Was sagt die Bibel?
Ist religiöse „Ekstase“ heutzutage ein Beweis für die Wirksamkeit des Geistes Gottes?
„DIE Laute kamen mir von den Lippen, als hätte ich es schon das ganze Leben gekonnt“, erklärte eine Frau, die kürzlich anfing, in „Zungen“ zu reden. Sie fügte hinzu: „Es war so natürlich und schön. Ich spürte großen Frieden, inneren Frieden, und fühlte mich Gott nahe. Und ich weinte. Ich konnte mir nicht helfen, ich mußte weinen, so schön war es.“
Diese Frau gehört zu den Hunderttausenden von „Charismatikern“, die behaupten, Gottes Geist habe ihnen „Charismen“ oder Gaben (griechisch: charísmata) verliehen, wie zum Beispiel die Gaben, zu heilen, zu prophezeien und in unbekannten Zungen zu reden. (Vergleiche 1. Korinther 12:4, 9, 10.) Oft sind solche Vorkommnisse mit einer „Ekstase“ verbunden. Gemäß dem Duden-Lexikon ist Ekstase ein „außergewöhnlicher, übersteigerter Zustand, in dem der Mensch der Kontrolle seines normalen Bewußtseins entzogen und durch andere Kräfte beherrscht wird; ... [ein] Zugang zur übersinnlichen Welt, eine Vereinigung mit der Gottheit“.
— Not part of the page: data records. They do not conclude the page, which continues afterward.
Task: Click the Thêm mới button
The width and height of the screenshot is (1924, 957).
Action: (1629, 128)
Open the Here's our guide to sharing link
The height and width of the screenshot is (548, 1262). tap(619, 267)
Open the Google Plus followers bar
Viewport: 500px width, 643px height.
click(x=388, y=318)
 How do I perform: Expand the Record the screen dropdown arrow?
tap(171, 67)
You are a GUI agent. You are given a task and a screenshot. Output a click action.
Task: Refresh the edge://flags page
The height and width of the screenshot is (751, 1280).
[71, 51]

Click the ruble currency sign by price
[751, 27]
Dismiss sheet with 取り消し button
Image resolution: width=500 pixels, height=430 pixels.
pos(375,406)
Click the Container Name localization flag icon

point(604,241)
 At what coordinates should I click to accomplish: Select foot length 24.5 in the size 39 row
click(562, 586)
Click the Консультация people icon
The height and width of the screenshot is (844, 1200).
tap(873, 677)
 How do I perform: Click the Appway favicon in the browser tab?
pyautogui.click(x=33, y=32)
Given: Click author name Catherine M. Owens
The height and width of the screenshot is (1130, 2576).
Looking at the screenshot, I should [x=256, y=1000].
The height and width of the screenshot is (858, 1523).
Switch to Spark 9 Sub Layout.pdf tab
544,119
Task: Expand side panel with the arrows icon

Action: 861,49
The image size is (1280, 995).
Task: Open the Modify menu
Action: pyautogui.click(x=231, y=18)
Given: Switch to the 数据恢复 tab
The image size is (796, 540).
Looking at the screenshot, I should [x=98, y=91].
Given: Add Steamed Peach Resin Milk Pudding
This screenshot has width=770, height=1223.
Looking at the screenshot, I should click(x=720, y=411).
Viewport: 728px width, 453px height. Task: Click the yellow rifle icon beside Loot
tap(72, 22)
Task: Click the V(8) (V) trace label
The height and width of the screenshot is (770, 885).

Die starken Gefühle, die einen solchen „Zustand“ begleiten, haben viele zu dem Glauben veranlaßt, sie hätten Gottes heiligen Geist empfangen. Ist die religiöse Ekstase heutzutage wirklich ein Beweis für die Wirksamkeit des Geistes Gottes?
In der ganzen Menschheitsgeschichte haben zahllose Personen, die allen möglichen Religionen angehörten, bezeugt, daß sie ekstatische Erlebnisse mit dem Übernatürlichen hatten. Solche Erlebnisse waren zum Beispiel in den heidnischen „Mysterien“ üblich und wurden als Beweis für eine „Wiedergeburt“ im mystischen Sinne verstanden. Aber diese Erlebnisse, so schön sie auch gewesen sein mögen, wurden nicht von Gott verursacht, denn die Bibel sagt über solche religiösen Bräuche: „Die Dinge, die die Nationen opfern, [opfern] sie Dämonen ... und nicht Gott“ (1. Kor. 10:20).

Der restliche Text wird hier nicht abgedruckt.